**TASK PROMPT:** Reproduce verbatim the lines that begin with the line containing "Task: Visit the BOOKS section" and end with the line containing "(x=68, y=105)", both included, and omit the pictures.

** START **

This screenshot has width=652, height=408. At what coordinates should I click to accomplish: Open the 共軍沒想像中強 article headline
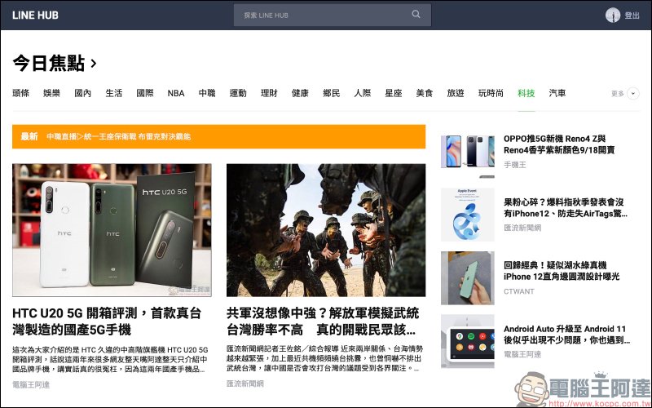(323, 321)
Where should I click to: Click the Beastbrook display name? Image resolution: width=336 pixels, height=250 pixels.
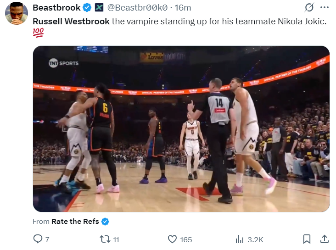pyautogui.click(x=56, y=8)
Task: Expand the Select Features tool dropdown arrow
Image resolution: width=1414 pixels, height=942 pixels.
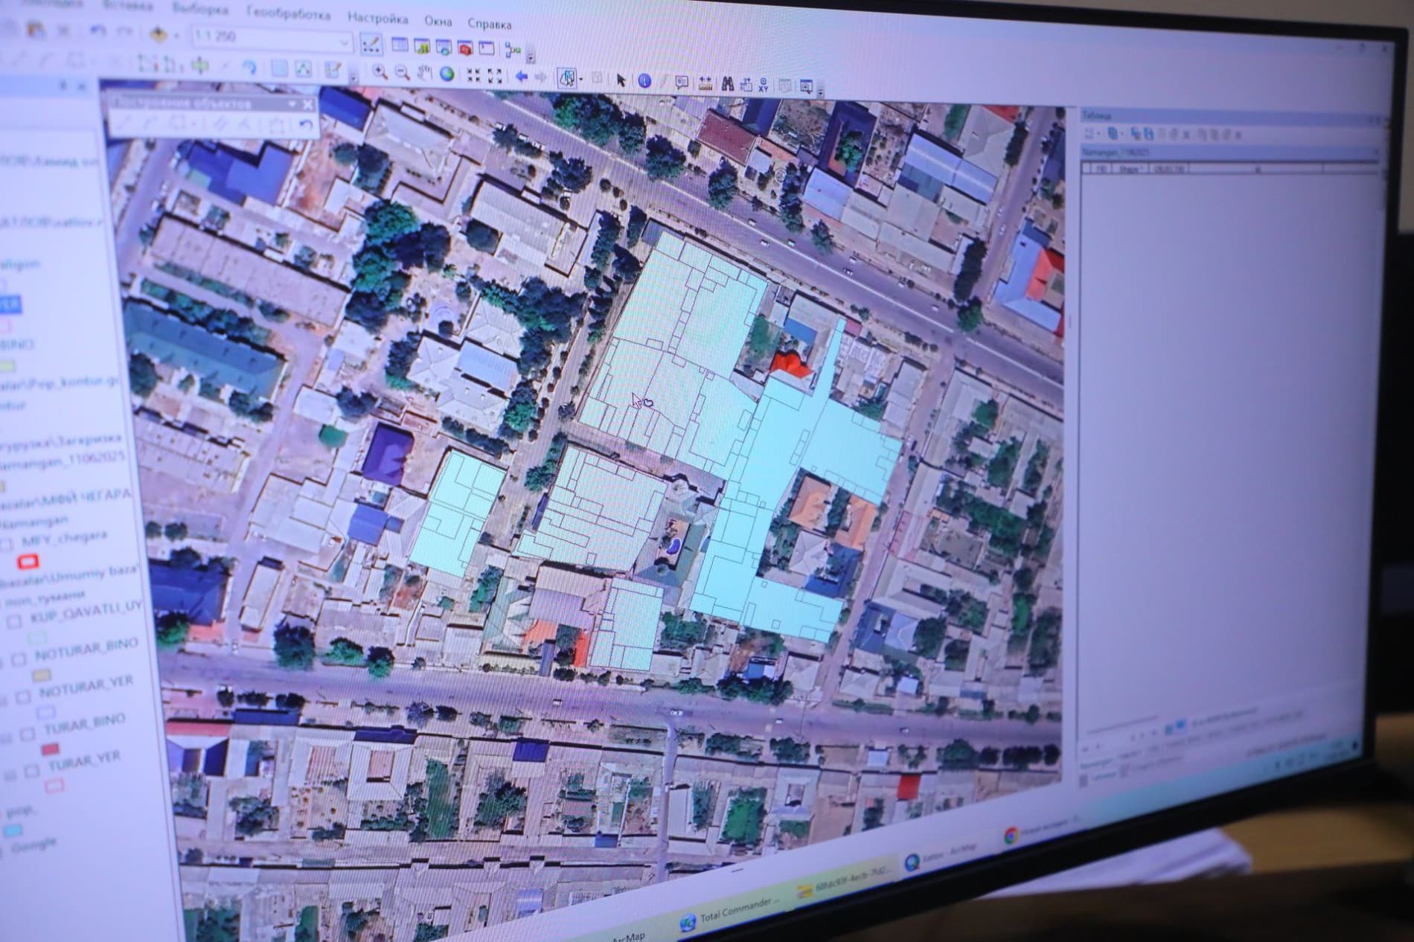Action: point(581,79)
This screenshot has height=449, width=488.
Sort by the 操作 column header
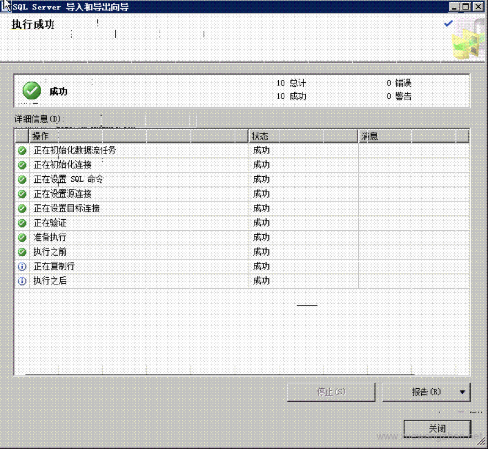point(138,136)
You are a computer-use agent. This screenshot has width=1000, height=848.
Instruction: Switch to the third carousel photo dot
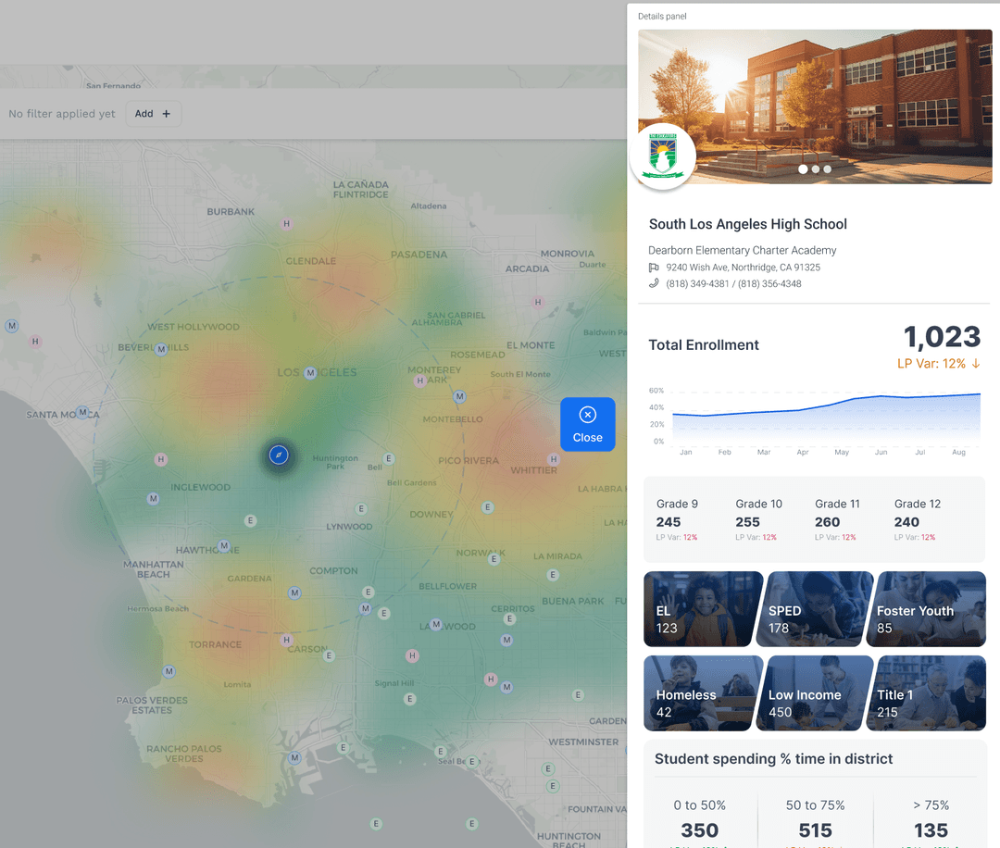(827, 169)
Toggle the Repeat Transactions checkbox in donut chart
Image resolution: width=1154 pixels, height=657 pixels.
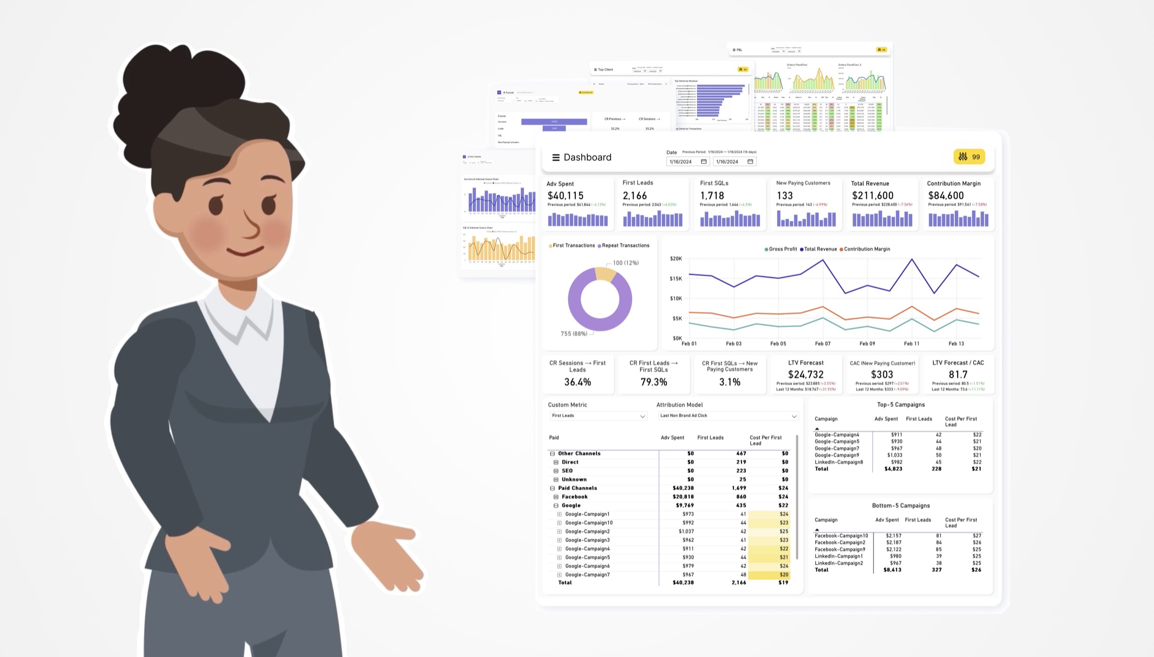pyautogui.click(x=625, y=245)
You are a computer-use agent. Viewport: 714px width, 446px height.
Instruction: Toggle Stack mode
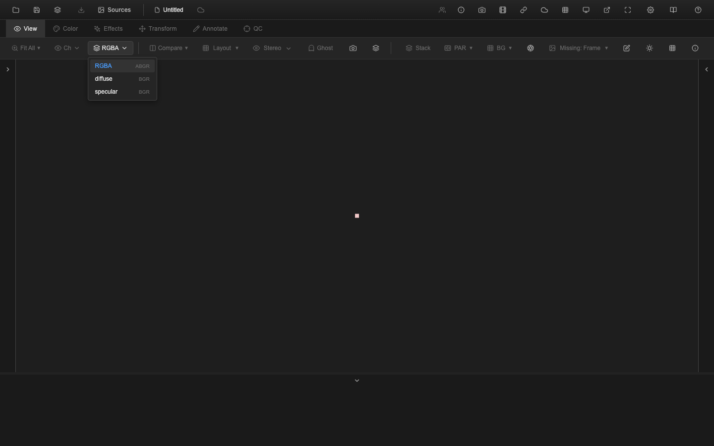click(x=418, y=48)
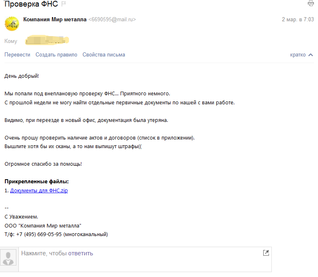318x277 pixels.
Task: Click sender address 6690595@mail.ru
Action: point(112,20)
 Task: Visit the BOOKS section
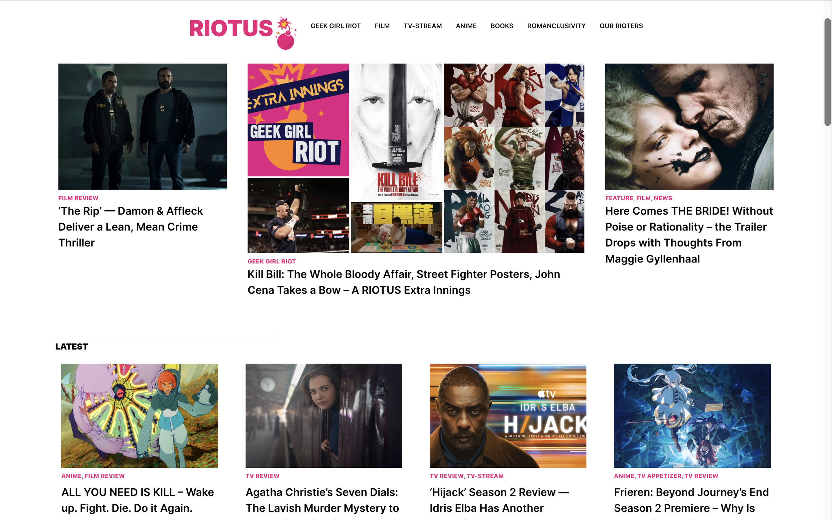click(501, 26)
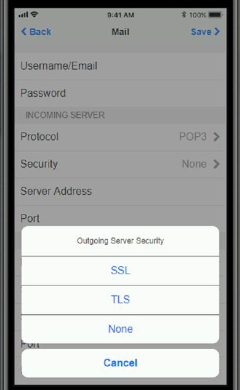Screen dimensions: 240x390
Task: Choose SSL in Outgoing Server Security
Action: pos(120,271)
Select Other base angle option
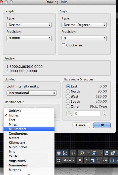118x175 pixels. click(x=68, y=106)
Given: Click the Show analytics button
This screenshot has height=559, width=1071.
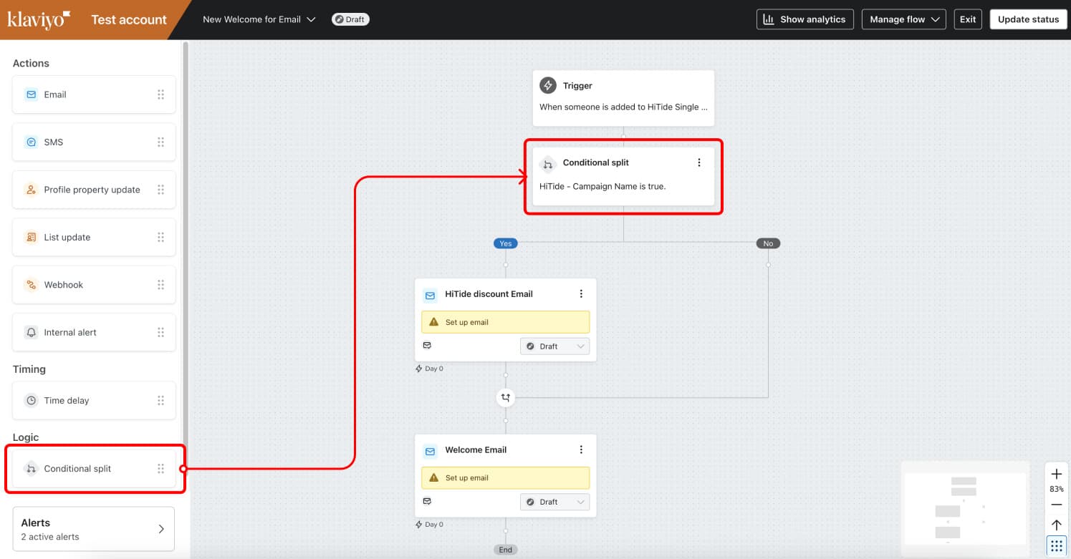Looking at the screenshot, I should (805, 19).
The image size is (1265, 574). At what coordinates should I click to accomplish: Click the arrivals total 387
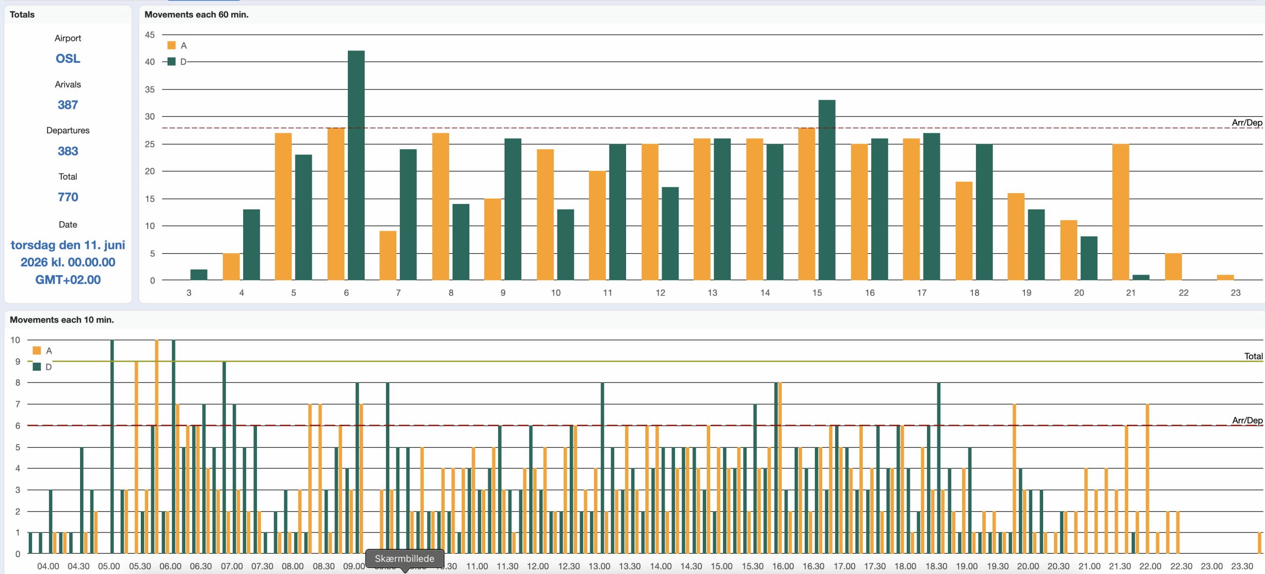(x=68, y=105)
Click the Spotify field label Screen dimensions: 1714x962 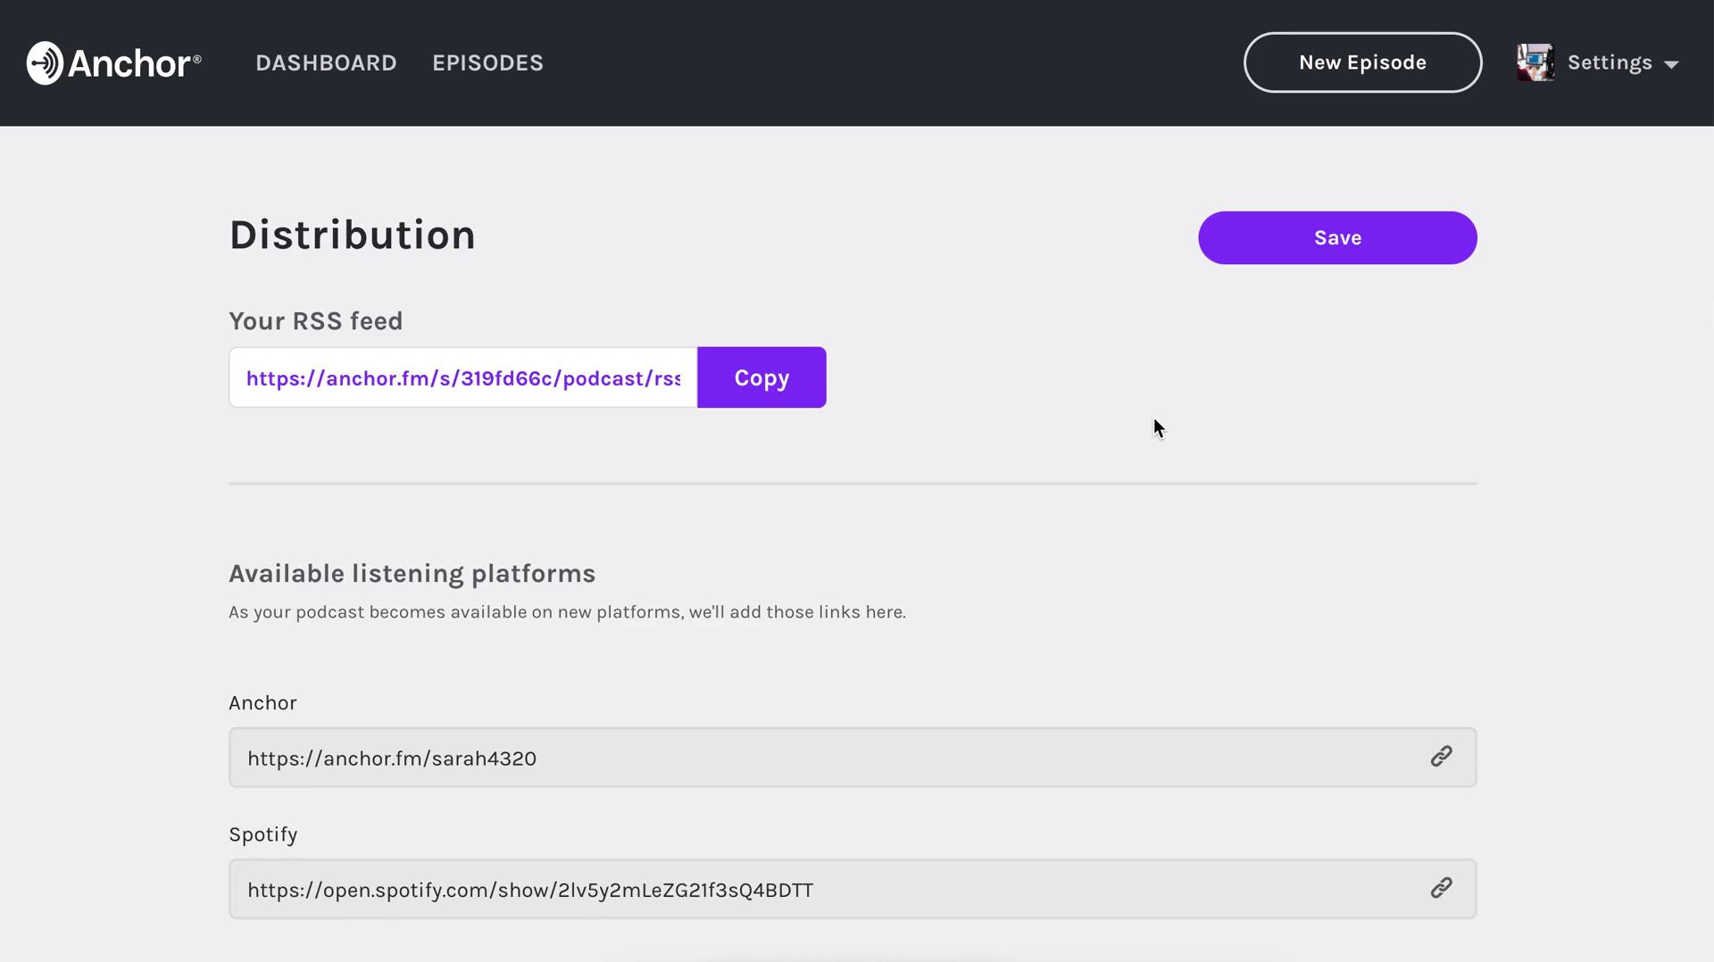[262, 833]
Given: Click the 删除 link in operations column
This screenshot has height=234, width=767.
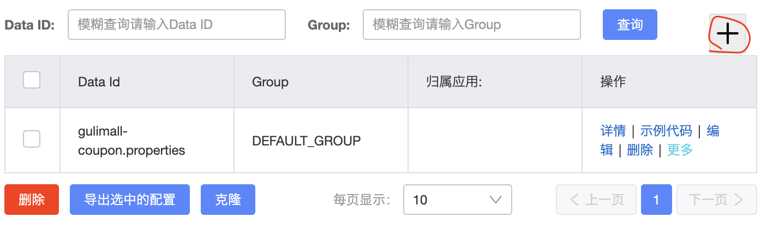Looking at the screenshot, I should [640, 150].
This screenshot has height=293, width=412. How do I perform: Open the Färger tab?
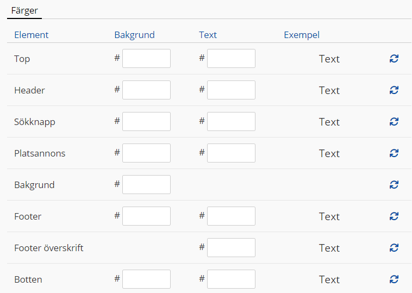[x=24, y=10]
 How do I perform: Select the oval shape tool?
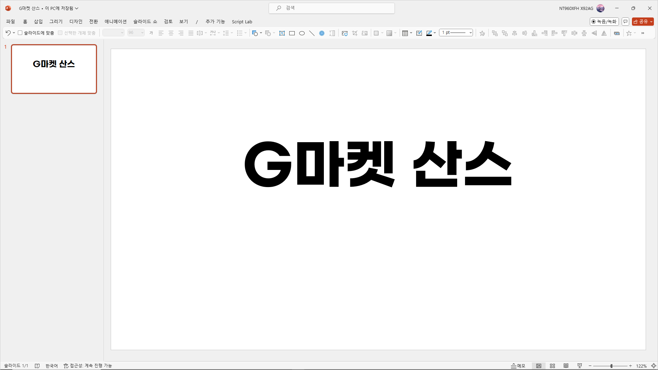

** END **

**REPLY:**
 Task: Visit the BOOKS section
click(501, 26)
Screen dimensions: 240x390
Task: Choose SSL in Outgoing Server Security
Action: pos(120,271)
Select Other base angle option
118x175 pixels. click(x=68, y=106)
Given: Click the Show analytics button
This screenshot has height=559, width=1071.
Looking at the screenshot, I should (805, 19).
The image size is (1265, 574). At what coordinates should I click to accomplish: Click the arrivals total 387
(x=68, y=105)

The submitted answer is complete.